The recent Ridgewood Council meeting was marked by contentious discussion over the revocation of a local tree’s Heritage status, concerns about pedestrian safety and traffic issues, and the prospective introduction of microbreweries and brewpubs in the downtown area. The meeting also addressed various other community matters, including the approval of contracts for public services and potential collaborations for grant applications.
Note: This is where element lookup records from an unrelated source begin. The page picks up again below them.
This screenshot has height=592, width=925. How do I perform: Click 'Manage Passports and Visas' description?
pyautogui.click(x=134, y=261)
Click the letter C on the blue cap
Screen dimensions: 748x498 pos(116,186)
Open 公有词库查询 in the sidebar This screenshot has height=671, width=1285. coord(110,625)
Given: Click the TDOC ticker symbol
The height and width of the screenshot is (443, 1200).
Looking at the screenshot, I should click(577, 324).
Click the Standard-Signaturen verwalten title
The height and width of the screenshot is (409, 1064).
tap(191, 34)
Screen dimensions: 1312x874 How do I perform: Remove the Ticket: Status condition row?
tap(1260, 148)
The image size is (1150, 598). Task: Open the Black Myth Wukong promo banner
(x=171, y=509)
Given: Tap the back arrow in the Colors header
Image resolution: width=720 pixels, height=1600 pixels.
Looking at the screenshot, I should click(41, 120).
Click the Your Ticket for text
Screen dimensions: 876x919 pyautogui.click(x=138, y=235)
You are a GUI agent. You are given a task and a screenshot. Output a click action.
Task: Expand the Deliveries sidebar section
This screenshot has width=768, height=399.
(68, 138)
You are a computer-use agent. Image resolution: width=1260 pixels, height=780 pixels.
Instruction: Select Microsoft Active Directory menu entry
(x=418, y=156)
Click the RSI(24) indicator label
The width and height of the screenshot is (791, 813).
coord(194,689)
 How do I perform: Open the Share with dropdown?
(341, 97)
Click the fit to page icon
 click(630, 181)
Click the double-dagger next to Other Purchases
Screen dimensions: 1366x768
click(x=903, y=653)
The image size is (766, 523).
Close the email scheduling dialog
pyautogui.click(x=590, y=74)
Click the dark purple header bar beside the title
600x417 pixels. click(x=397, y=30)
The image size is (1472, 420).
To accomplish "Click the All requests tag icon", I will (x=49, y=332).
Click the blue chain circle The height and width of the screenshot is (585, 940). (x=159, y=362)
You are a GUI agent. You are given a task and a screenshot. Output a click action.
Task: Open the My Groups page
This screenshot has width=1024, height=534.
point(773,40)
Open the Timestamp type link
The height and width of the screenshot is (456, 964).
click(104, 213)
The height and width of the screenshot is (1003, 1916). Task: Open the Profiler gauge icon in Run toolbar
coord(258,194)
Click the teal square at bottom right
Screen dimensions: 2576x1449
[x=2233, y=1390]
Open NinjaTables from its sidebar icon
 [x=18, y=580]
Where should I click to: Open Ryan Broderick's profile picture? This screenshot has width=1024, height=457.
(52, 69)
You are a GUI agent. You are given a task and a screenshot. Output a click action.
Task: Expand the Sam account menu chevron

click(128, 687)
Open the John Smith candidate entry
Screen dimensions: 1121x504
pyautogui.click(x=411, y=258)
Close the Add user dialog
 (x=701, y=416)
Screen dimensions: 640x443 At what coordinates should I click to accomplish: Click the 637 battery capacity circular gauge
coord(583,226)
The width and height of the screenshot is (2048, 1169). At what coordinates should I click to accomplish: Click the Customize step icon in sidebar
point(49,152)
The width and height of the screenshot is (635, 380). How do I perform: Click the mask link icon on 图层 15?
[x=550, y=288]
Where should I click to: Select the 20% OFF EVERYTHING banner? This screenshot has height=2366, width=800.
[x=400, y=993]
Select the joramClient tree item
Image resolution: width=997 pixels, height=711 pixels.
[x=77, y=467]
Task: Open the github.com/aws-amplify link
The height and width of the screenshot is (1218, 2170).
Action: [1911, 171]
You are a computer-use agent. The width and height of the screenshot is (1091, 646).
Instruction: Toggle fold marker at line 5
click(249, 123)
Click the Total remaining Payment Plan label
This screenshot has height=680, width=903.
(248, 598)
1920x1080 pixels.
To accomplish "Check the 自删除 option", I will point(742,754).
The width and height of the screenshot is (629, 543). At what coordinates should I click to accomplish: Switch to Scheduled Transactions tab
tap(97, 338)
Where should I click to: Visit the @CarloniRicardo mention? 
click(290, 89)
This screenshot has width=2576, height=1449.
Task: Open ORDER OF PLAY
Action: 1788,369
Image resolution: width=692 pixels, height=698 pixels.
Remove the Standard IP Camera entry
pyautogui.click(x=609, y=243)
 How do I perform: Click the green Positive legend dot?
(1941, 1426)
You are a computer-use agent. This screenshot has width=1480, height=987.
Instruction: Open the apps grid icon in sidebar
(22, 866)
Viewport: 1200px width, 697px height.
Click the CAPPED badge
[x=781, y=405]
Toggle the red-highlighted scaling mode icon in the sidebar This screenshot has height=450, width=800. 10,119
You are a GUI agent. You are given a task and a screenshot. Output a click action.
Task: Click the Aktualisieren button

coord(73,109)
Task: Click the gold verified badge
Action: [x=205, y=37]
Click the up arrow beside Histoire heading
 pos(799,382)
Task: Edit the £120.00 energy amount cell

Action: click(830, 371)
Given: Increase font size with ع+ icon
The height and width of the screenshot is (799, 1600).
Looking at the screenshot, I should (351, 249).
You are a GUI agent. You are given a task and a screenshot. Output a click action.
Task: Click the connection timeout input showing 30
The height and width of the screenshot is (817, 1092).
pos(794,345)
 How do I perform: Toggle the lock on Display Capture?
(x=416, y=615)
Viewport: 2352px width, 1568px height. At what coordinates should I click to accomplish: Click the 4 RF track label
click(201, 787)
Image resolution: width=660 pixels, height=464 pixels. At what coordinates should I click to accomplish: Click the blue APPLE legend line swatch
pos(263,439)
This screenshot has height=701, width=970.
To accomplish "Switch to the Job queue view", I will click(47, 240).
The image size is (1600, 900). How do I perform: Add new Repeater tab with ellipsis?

The most notable issue of the session revolved around a local tree’s Heritage status. The tree was nominated and approved for this status without the involvement or knowledge of the village, leading to confusion and miscommunication among council members and residents. Councilmember Siobhan Winograd questioned the nomination process and why the village was not included, emphasizing that the evaluation and naming process should involve the village and local community members. Mayor Paul Vagianos clarified that the village had not been approached to sign the right of access agreement, leading to the misunderstanding. Despite the Heritage Tree program being rescinded, the Mayor affirmed that the Big Tree program remained in operation.

Residents expressed concerns about pedestrian safety, particularly regarding parking and traffic. Cynthia O’Keef suggested conducting a traffic safety study and considering air pollution levels in the area. Responding to these concerns, Mayor Vagianos emphasized the importance of using the pedestrian strobe light feature at intersections equipped with flashing crosswalk lights and urged residents to utilize the available safety measures.

The council also considered a proposal to introduce microbreweries and brewpubs to the village. The members agreed that the downtown area and the SE zone north of downtown would be suitable locations for such establishments. One council member, Evan Weitz, raised concerns about the size of the breweries but was reassured that the proposed locations would be suitable for microbreweries rather than large-scale operations.

Various contracts and proposals were also reviewed during the meeting. The council approved a one-year contract with Millennistrategies, a grant firm, to provide various services to the village, including research on grant opportunities and project support. Several public service contracts were renewed, including those with Valley Community Health for nursing services and the Health Department for cosmetology inspection services for the borough of Norwood.

The council also discussed the possibility of upgrading the call boxes in the village for enhanced emergency response capabilities and considered changing the vendor for billing basic life support services for ambulance calls. Both initiatives were approved.